MW: I’m inspired by this holistic approach to engaging young people, and I wonder if we could explore where those passions came from for you. Can you also share a memory of when you felt supported and empowered by an older member of the church?

ETM: My pathway to ministry and leadership in the church has not been traditional. My first career was as a high-rise architect, and I have a PhD in Leadership, which focuses on human development. My educational formation is transdisciplinary, and the faith community has played an intricate formative role in discerning how God wants to use me and these gifts. My parents were pastors, and I grew up in the church both in Mexico and the US. My maternal grandmother was a missionary from Michigan who ended up in Mexico and established an orphanage. So that influence for involvement in ministry and community empowerment was always there. Over time, I came to sense God’s calling to reach the new Latino generations, and this entails a holistic approach—what René Padilla calls “misión integral.”
I am passionate about seeing youth thrive!

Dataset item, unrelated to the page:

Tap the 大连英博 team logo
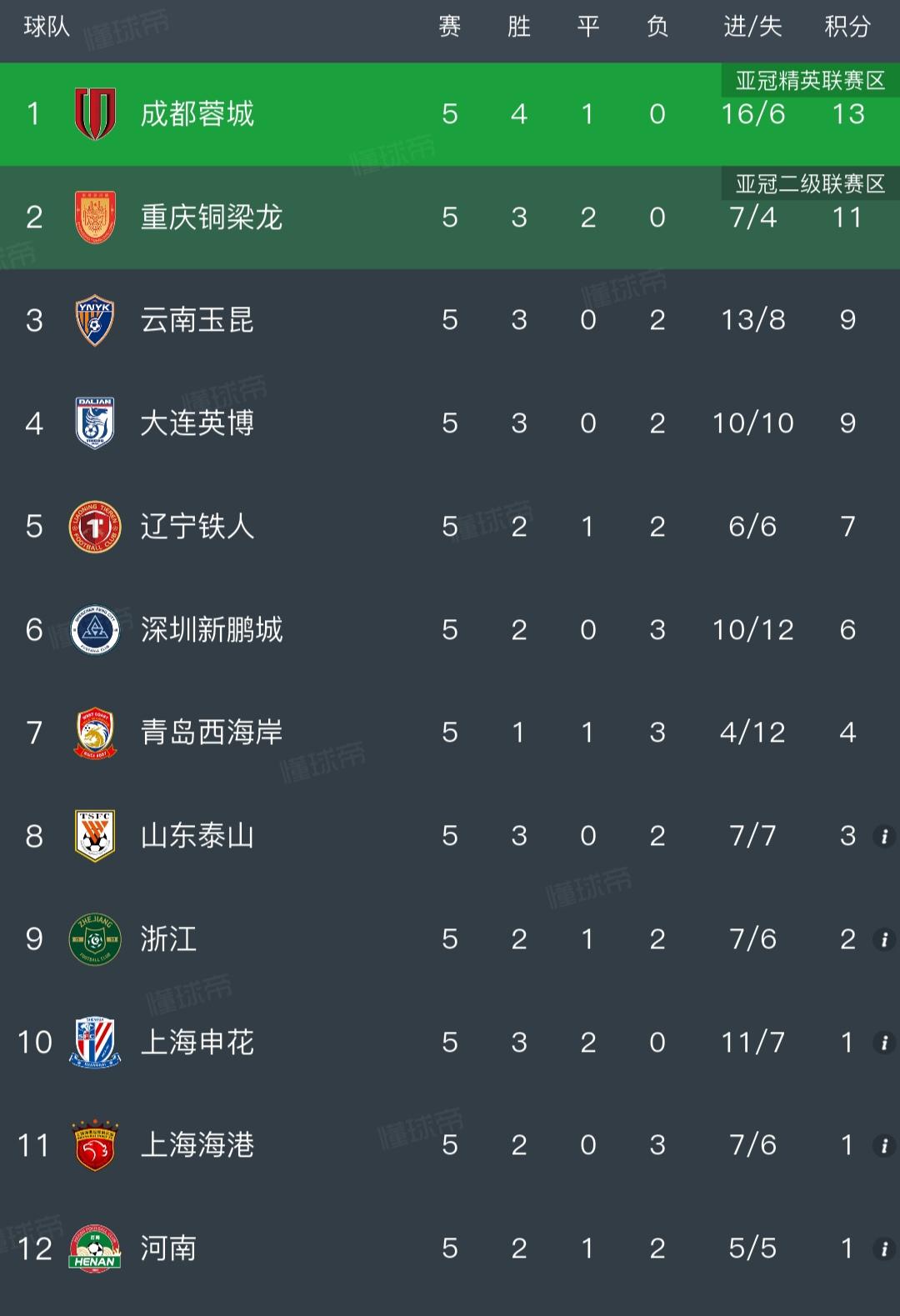Screen dimensions: 900x1316 [x=95, y=423]
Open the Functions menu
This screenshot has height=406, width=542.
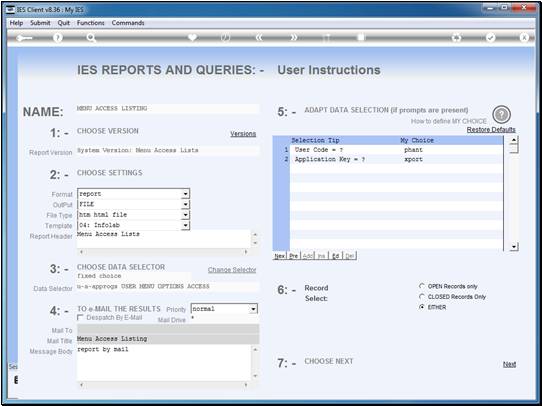point(91,23)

One transformational instance when I felt supported and empowered by an older member of the church was at our first church in the US. Like many other Latino churches, it was a place where everyone in the congregation was needed, involved, and contributing to making things happen. The community was interconnected, and we all supported and looked out for each other. It was there where I started teaching Sunday school when I was 12 years old. An elder in the church recognized I had the gift of teaching. So, she approached me and asked, why don’t you start helping me teach on Sundays? She took me under her wing. Every Saturday, we would get together, and she would walk me through all the teaching materials and show me how to prepare a lesson and learning activities. She made sure to create spaces where I was able to exercise the spiritual gifts of teaching and leadership, and she mentored me along the way.

The way this congregation invested in each other and intentionally nurtured young people wasn’t just a result of different times; it was a different way of thinking, understanding, and exercising their role in reaching the new generations.

Mw: It seems like an intergenerational context where you had the emotional, physical, and spiritual support where you could really thrive. And now you’re sharing with leaders how to create those same contexts that empowered you so that the young people in their community can learn to speak with their own voice.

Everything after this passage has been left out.